A new Congressional Budget Office report suggests that Social Security funds will be exhausted by 2033

by mcardinal

Savannah Hulsey Pointer, FISM News 

According to new estimates from the Congressional Budget Office, if benefits are paid as scheduled, the Old-Age and Survivors Insurance Trust Fund would run out by 2033. 

The largest cost-of-living adjustment since 1981 was given to Social Security beneficiaries in January, when their monthly checks increased by 8.7%. The average recipient’s monthly benefit increased by $146 thanks to the increase. The average benefit is anticipated to increase to $1,827 from $1,681 as a result, the Center Square reported that the Social Security Administration has reported

According to the most recent report from the federal organization that provides budget and economic information to Congress, the Disability Insurance Trust Fund would run out by 2048 if the same schedule were followed.

The federal government would need to immediately raise payroll tax rates by 4.9 percentage points, reduce benefits, or implement a combination of tax increases and benefit reductions in order to keep the funds solvent through 2096.

“After 2096, however, the gap between revenues and outlays would widen, and shortfalls would continue to increase,” according to the CBO report.

Social Security benefits would be roughly 23% lower than scheduled benefits in 2034 if payments were restricted to payable revenues following the trust fund’s depletion in 2033. By 2096, they would be 35% smaller, and the gap would then stay the same. 

There are two parts to Social Security, which is the largest single program in the federal budget. Benefits are provided by the Old-Age and Survivors Insurance to retired employees, their eligible dependents, and some survivors of deceased employees. Benefits are provided by disability insurance to disabled workers and their dependents.

Both payroll taxes and income taxes on benefits are used to pay for Social Security. Payroll taxes are typically 12.4% of earnings up to an annual cap. In 2022, that sum was $147,000. Each employee and their employer contributes 50% of the 12.4%. According to the CBO, self-employed people pay the full amount. According to the report, that 12.4% would need to be increased to 17.3% of taxable payroll in order to cover benefits as mandated by current law and keep trust fund balances through 2096.

“Other ways to maintain the necessary trust fund balances include reducing scheduled benefits by an amount equivalent to 4.9% of taxable payroll or combining tax increases with benefit reductions,” the report noted. 

The AARP claims that Social Security is the main source of retirement income for the majority of Americans. According to AARP, it provides almost all of the income for 1 in 4 seniors.

According to a recent survey, 90% of people 50 and older who currently receive or will receive Social Security retirement benefits express concern that their benefits may not keep up with inflation. Due to this, AARP is pleading with Congress to cooperate across party lines in order to safeguard and strengthen Social Security. 

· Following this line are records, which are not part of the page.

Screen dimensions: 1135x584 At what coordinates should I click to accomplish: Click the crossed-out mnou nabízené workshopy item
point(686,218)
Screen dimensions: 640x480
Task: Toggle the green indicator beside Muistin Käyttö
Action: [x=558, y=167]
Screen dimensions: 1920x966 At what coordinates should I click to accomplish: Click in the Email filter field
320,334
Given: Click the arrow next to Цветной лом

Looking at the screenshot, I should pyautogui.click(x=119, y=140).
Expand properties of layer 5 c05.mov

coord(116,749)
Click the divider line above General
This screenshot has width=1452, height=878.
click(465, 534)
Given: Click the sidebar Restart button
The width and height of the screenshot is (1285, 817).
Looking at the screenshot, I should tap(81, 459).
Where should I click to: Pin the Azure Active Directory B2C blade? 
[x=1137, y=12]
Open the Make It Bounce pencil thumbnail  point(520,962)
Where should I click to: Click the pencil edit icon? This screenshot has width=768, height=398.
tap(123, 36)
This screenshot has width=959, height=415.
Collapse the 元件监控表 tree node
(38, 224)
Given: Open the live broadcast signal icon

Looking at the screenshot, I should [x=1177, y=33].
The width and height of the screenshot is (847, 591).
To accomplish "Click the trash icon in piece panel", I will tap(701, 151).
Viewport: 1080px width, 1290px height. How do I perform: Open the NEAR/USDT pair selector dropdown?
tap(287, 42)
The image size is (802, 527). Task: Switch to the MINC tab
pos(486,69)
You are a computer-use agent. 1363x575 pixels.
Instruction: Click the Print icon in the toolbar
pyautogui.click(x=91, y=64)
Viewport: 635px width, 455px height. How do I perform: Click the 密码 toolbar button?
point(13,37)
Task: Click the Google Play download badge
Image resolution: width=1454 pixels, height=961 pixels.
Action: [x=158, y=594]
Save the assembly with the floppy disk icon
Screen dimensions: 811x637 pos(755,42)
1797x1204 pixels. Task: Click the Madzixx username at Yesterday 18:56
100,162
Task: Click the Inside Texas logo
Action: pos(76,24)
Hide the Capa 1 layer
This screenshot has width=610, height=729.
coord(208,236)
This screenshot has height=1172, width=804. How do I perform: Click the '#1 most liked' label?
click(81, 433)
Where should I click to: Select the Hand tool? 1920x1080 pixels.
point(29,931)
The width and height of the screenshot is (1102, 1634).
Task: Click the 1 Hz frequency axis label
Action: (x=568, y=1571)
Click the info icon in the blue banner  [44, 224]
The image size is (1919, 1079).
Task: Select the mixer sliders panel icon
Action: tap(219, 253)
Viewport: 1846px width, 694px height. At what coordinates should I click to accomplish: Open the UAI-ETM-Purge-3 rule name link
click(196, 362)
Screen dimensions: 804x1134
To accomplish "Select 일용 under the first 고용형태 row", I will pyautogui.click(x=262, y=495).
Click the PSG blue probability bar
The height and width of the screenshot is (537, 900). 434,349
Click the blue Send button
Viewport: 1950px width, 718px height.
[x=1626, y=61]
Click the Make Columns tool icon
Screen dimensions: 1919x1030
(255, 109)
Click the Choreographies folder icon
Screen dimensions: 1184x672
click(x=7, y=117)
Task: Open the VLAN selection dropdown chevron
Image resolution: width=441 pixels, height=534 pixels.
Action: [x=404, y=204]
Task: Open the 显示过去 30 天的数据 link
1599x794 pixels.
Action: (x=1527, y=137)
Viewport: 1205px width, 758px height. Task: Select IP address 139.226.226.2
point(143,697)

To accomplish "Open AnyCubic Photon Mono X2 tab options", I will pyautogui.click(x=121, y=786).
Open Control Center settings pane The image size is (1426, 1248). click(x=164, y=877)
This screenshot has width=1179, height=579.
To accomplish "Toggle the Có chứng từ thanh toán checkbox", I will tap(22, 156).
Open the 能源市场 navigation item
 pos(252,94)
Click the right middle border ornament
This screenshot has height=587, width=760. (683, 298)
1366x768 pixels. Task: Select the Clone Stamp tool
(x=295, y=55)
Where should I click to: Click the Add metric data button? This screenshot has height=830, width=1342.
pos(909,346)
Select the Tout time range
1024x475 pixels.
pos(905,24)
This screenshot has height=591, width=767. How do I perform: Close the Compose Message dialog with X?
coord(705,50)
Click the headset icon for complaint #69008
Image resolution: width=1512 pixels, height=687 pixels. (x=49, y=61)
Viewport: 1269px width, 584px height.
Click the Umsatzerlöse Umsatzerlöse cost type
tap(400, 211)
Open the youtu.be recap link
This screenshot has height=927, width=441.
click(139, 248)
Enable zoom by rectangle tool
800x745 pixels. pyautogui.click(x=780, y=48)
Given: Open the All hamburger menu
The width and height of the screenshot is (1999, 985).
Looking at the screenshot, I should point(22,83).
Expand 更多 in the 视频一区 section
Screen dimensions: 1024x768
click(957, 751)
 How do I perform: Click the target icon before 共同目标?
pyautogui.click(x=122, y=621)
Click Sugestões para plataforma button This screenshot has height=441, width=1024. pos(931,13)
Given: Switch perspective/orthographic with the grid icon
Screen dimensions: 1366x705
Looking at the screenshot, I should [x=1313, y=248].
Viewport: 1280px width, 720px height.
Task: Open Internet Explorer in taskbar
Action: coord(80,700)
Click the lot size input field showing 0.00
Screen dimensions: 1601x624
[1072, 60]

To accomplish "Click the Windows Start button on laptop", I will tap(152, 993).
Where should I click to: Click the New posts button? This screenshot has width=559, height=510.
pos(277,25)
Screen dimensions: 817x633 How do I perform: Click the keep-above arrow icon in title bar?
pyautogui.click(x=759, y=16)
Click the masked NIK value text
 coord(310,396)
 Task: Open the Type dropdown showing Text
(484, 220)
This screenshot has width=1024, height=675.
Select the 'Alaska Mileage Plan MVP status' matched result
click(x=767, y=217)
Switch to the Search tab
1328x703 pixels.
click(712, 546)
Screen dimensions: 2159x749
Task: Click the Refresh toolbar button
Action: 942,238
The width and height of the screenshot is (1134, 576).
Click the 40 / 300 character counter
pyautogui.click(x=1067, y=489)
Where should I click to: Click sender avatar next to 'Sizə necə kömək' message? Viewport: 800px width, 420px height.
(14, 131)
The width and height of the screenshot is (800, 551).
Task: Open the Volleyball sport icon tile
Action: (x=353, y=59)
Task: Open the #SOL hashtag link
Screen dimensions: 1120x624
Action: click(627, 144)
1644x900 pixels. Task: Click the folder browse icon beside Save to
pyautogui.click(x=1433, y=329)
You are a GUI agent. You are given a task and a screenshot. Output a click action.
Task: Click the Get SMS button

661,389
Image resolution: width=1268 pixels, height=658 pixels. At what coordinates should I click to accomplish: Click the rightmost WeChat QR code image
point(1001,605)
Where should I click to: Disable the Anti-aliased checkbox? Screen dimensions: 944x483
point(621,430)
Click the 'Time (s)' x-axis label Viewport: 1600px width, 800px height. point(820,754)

“Under no circumstances should Republicans vote to cut a single penny from Medicare or Social Security to help pay for Joe Biden’s reckless spending spree, which is more reckless than anybody’s ever done or had in the history of our country,” former President Donald Trump said Friday in a video posted on Truth Social.

According to media reports, some Republicans have suggested that modifications to Social Security and Medicare should be taken into account. These calls have not been embraced by Republican leaders.